Une comédie réaliste

C’est dans cette stratégie de gestion de la rareté que s’ inscrit ce vrai-faux documentaire réalisé par le Britannique Simone Levene, réputé pour sa maîtrise des «mockumentaries» (documentaires parodiques) et dont Georges Mohammed-Chérif, fondateur et directeur de création de Buzzman, a défendu le format long. «Whopper black-out» n’est pas un film potache, c’est une comédie réaliste dans un format documentaire. «L’humour ne vient pas du jeu des acteurs, totalement crédibles dans leur personnage, mais de la situation absurde», décrit Romain Pergeaux, qui salue le montage au cordeau d’Adriana Legay. Le film est réalisé à partir d’images libres de droits, d’archives de la marque, de témoignages et d’interviews de comédiens jouant des personnages. «L’enjeu, c’était que les comédiens ne surjouent pas et reste premier degré pour qu’il y ait une forme de véracité», indique Romain Pergeaux. Pour le garantir, les acteurs ont pu répéter leur rôle avant le tournage, qui a duré trois jours.   

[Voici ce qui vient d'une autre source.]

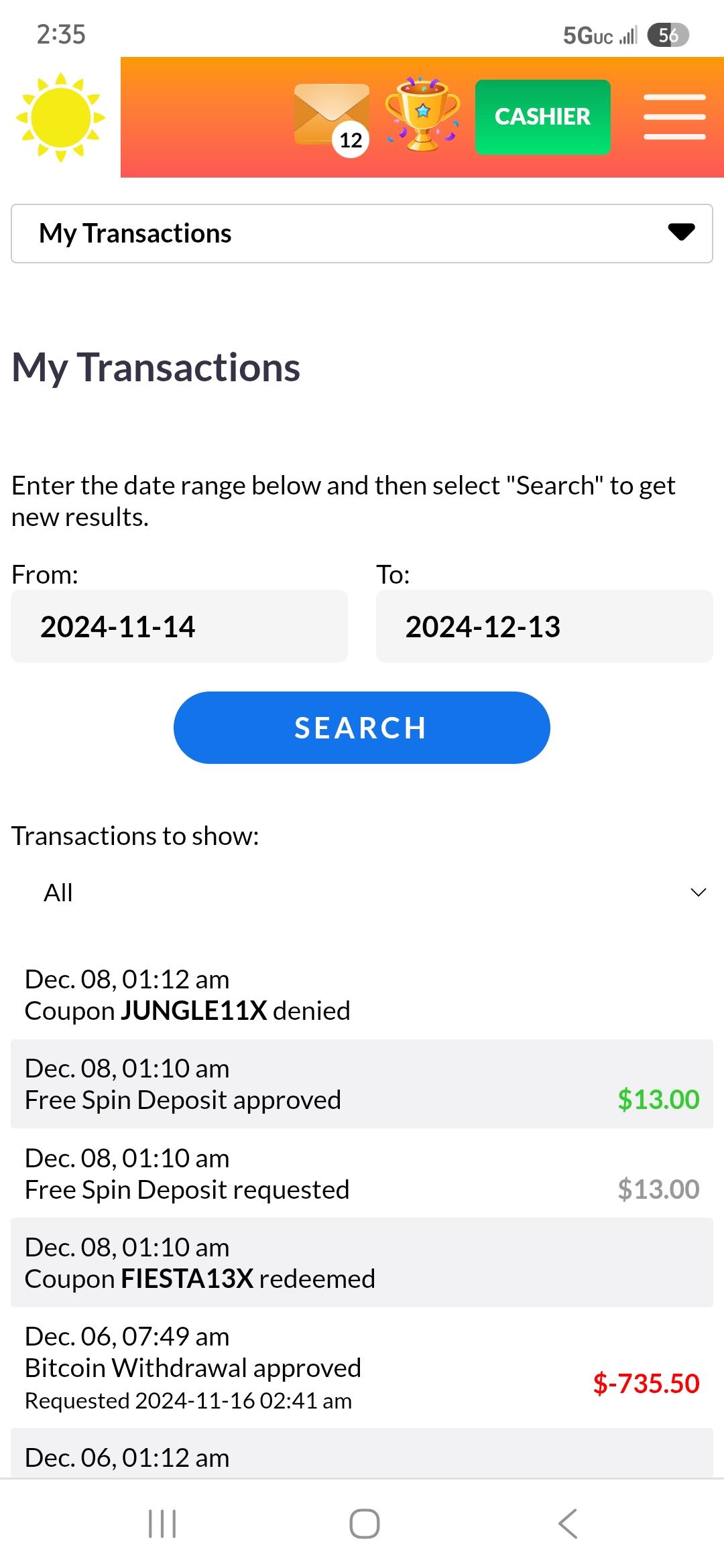
Task: Edit the To date field
Action: click(544, 627)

Stratégie de la rareté nourrie

«Ce travail sur la marque vise à créer une proximité de ton sans démagogie et avec cet humour décalé. Dans toutes les prises de parole et les mécaniques que nous avons engagées, nous avons nourri cette stratégie de la rareté, du manque et de l’“iconicité”» pointe Thomas Granger. A l'instar de l'opération «Whopper move out», qui proposait aux fans les plus fervents un déménagement à côté d’un Burger King. Ou – on s'en souvient – la réponse fulgurante de Buzzman à TBWA Paris, agence de McDonald's, pointant dans une publicité la domination territoriale de son client et donc sa proximité. Et en réponse des fans prêts à tout pour manger un Whopper, même à parcourir 258 kilomètres, et en se donnant un peu de force avec un café commandé au McDrive…

Une réalité qui va changer avec le rachat fin 2015 de l'enseigne Quick par Burger King. «Nous aurons près de 120 restaurants à la fin 2016, à raison de 3 à 4 restaurants transformés et rouverts par semaine, et autour de 250 fin 2017» annonce Béatrice Roux, directrice marketing.

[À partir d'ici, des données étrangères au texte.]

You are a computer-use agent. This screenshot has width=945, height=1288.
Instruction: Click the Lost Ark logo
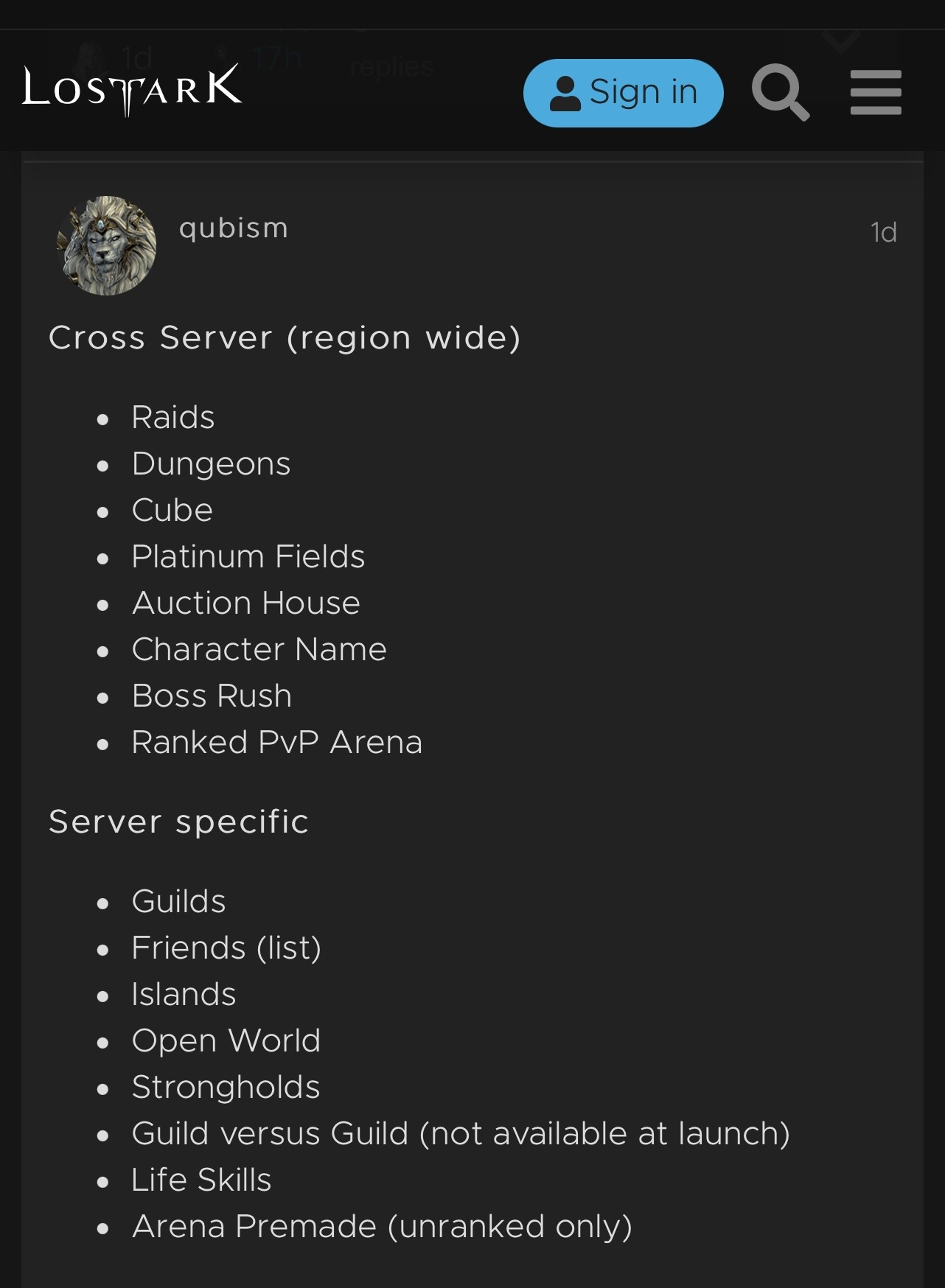click(x=132, y=90)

Du coup, Burger King peut désormais envisager une communication plus grand public. L'enseigne a d'ailleurs fait avec Buzzman sa première campagne en affichage et en télévision, l'été dernier, avec un premier film, «La Découverte du feu», qui en appelle à nos ancètres préhistoriques pour vanter la cuisson à la flamme de ses burgers, sur une tonalité tout aussi délirante.  

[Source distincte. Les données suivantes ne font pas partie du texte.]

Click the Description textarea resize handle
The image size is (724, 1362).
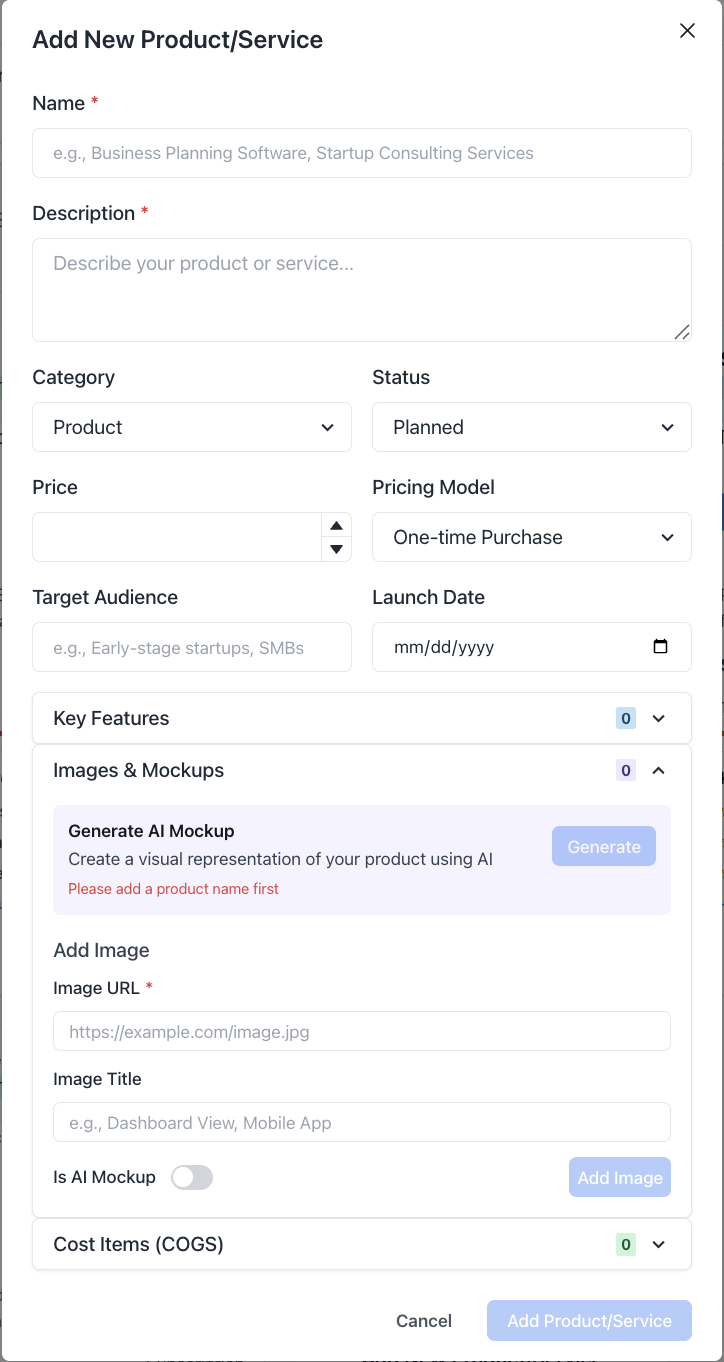pos(681,332)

«Jouer la connivence et l'engagement avec nos fans»

Béatrice Roux, directrice marketing de Burger King

 

«Pour émerger face à McDonald's et Quick, il fallait prendre des chemins de traverse. Les études montraient une forte attente du retour en France de Burger King notamment chez les hommes de 18 à 34 ans. Le choix stratégique a donc été de privilégier cette cible masculine, à la fois en termes d’offres (avec des gammes courtes permettant de mettre en avant le produit iconique Whopper) et sur le terrain de la communication. Avec cette contrainte d’un très faible maillage de l’enseigne sur le territoire lors de son relancement. Burger King a choisi d’assumer cette réalité en jouant la connivence avec ses fans par des contenus visant à susciter leur attention (campagne de tweets sur les bâches des restaurants en travaux, jeu coupe-file, opération “Move Out”, réponse à la campagne de McDo…) et leur engagement, comme ce documentaire parodique, «Whopper black-out», diffusé sur les réseaux sociaux. Quasiment sans achat médias, il a généré 5 millions de vues en cumulé, 15 000 partages sur les réseaux sociaux et 110 parutions médias, soit 30 millions de contacts. Avec le rachat des restaurants Quick, nous allons désormais élargir notre communication aux 25-49 ans, cœur de cible du fast-food, en investissant les médias nationaux. Mais nous ne laisserons pas tomber notre cible initiale grâce à des formats innovants sur le web.